Take Your Time: Olafur Eliasson


New work by Danish artist Olafur Eliasson is always welcome here and the above is exactly that, a large rotating mirror installed at the P.S. 1 Contemporary Art Center, New York, along with other pieces comprising a major survey of his work.

Take Your Time a new piece at P.S. 1, made for the show, consists of a huge, tilted, disc-shaped mirror suspended horizontally from a gallery ceiling. What strikes you at first is the omniscient, bird’s-eye reflection of the room below, with you standing in the middle of it. Then you notice that the mirror is rotating very slowly, and with a subtly undulating motion that causes the room itself feel warped and unstable. You experience this as much with your sense of balance as with your eyes.

The New York Times takes a critical look at Eliasson’s work and complains about his not being radical enough, an objection which seems curiously old-fashioned as well as being the kind of issue that only plagues art critics, other artforms getting on perfectly well without concerning themselves with being avant garde and challenging above all else.
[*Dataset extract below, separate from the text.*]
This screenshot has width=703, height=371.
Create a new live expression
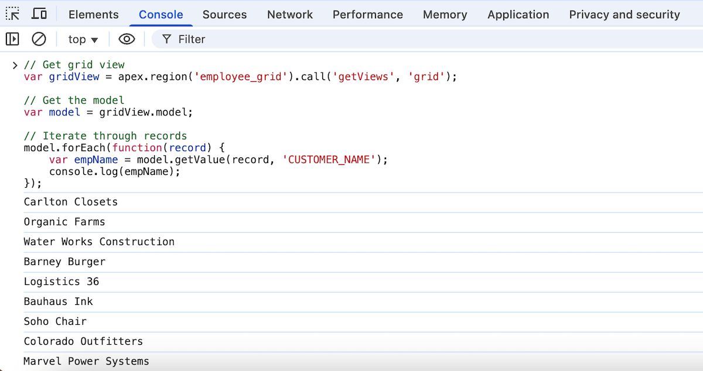click(x=127, y=39)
Better to ignore the redundant polemic and look at the slide show of his works.

Take your time: Olafur Eliasson runs until June 30, 2008.
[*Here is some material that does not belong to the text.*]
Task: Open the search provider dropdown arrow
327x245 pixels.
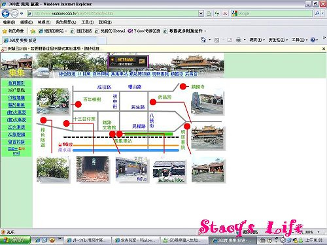Action: [323, 14]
Previously on { feuilleton }
Olafur Eliasson’s BMW
Olafur Eliasson’s Serpentine Pavilion
New Olafur Eliasson

3 thoughts on “Take Your Time: Olafur Eliasson”

  1. I have to admit, I don’t get it. We saw his MOMA show, and, well, I wasn’t wowed. It’s possible that I just failed to do my homework and had I known more I would have been impressed, but it all felt a bit empty.

  2. Hi Claire. I don’t think there’s any homework necessary with Eliasson’s work, in fact I often complain about contemporary art which requires too much context extraneous to the work itself to be understood. But if you don’t respond then that’s a perfectly valid thing; no art from any era carries a compulsion to be enjoyed.

    I was very impressed by Eliasson’s Weather Project at the Tate in 2003 and I like the way he varies his approach. Too many artists today find one niche area which they then exploit ad nauseam; once you know that Rachel Whiteread makes casts of objects the only new thing to discover is what new thing she’s made a cast of and how it’s been arranged. Eliasson is more inventive than that. And I like his use of light, something that bears comparison with James Turrell.

  3. There was one piece in the MOMA show that I did like — a floor of old, driftwood-like worn wood that made interesting sounds as people walked across it. Making it cooler was the discovery that the floor was actually on top of a shallow pool of water that continued on to the other side of a screen, with a light illuminating the surface of that part of the pool creating interesting reflections from the overlapping waves. But the rest, not so much.